• **Study material**:
--------

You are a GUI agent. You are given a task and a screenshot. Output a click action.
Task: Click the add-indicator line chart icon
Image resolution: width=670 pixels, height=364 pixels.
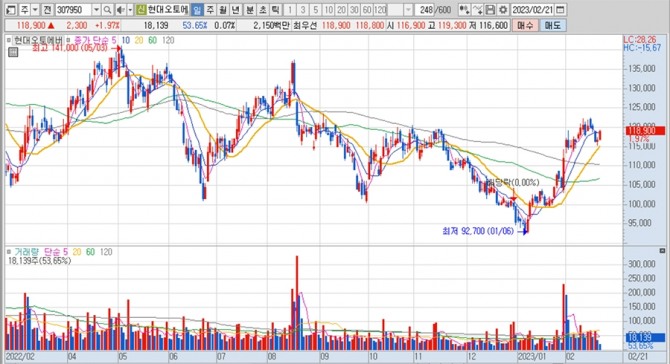(x=478, y=9)
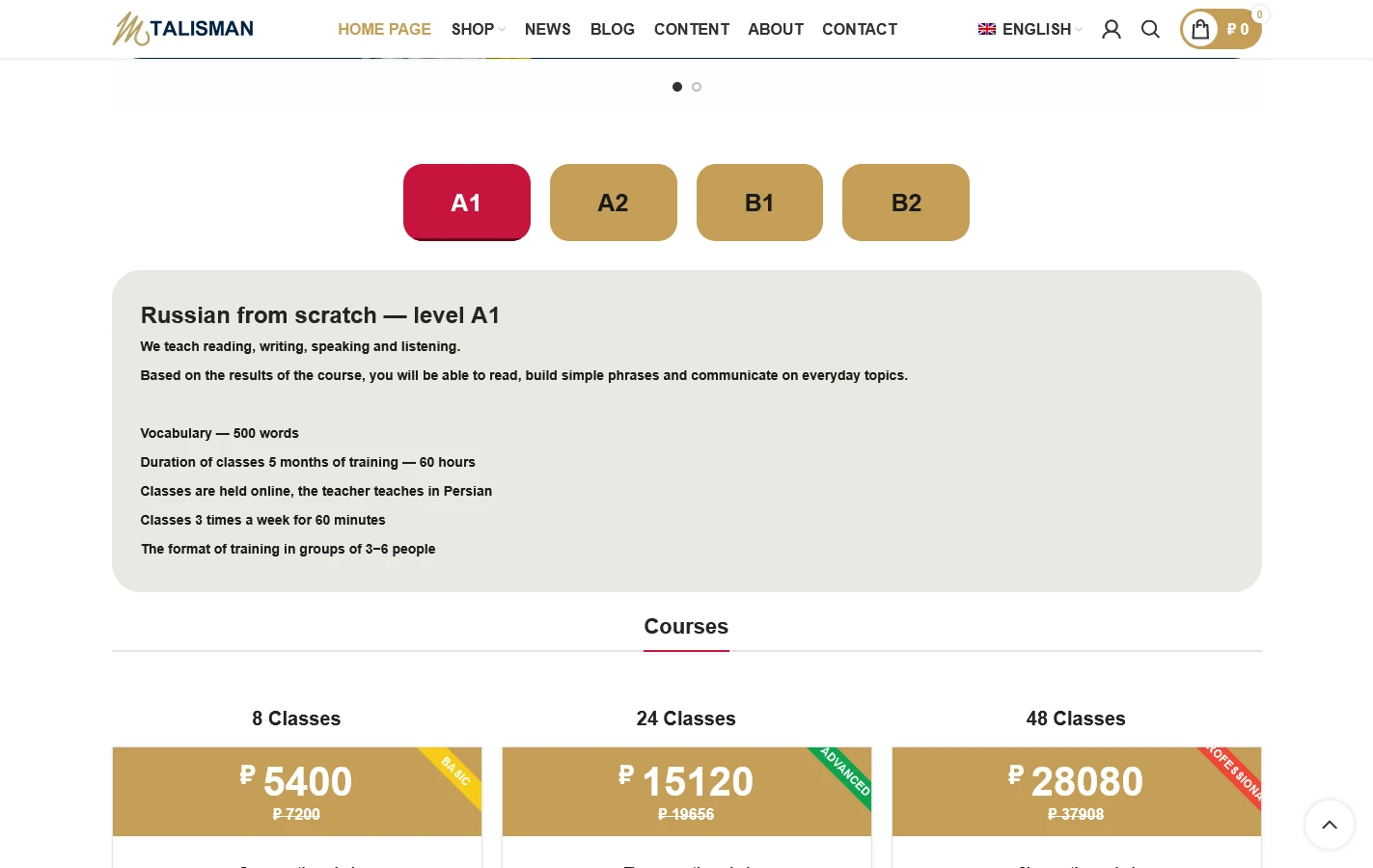This screenshot has height=868, width=1373.
Task: Go to the BLOG section
Action: [613, 29]
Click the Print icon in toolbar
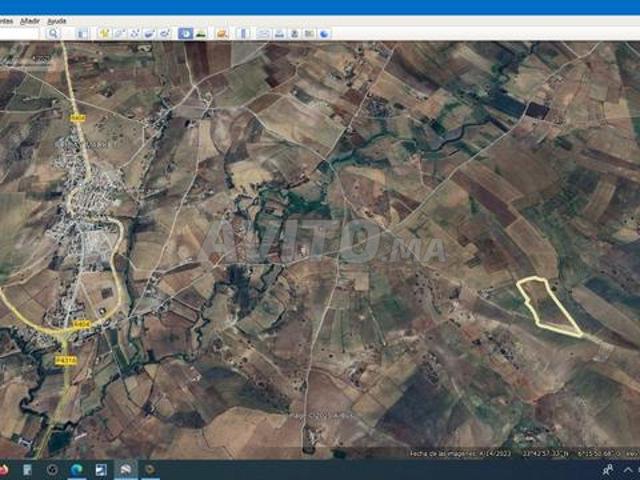Screen dimensions: 640x480 tap(279, 33)
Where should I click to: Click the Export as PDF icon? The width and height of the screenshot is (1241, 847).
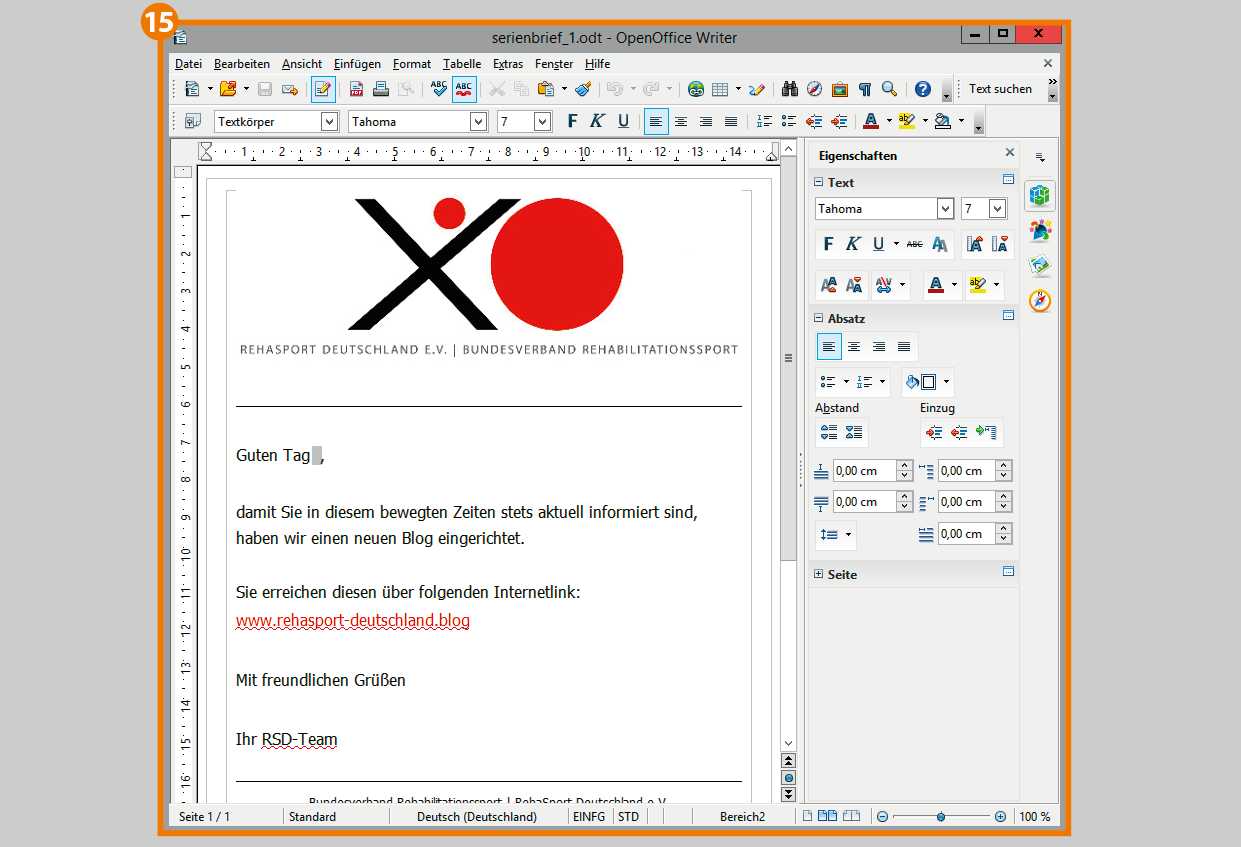tap(356, 89)
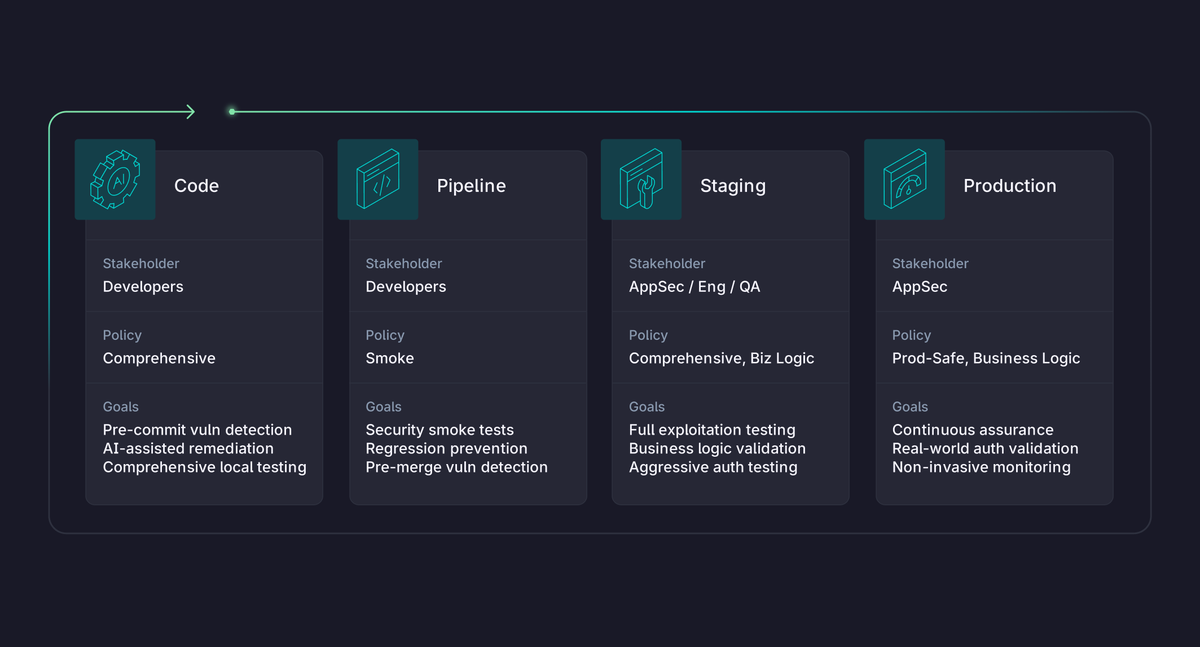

--------

• **Exercise instructions**: Only the pictures are to be left out; print everything else in the listing exactly.

• **Exercise answer**:
You are a GUI agent. You are given a task and a screenshot. Output a click action.
Task: Click the add-indicator line chart icon
Image resolution: width=670 pixels, height=364 pixels.
(x=478, y=9)
This screenshot has height=868, width=1373.
Task: Go to the BLOG section
Action: [613, 29]
Click the Print icon in toolbar
Screen dimensions: 640x480 tap(279, 33)
Where should I click to: Click the Export as PDF icon? The width and height of the screenshot is (1241, 847).
tap(356, 89)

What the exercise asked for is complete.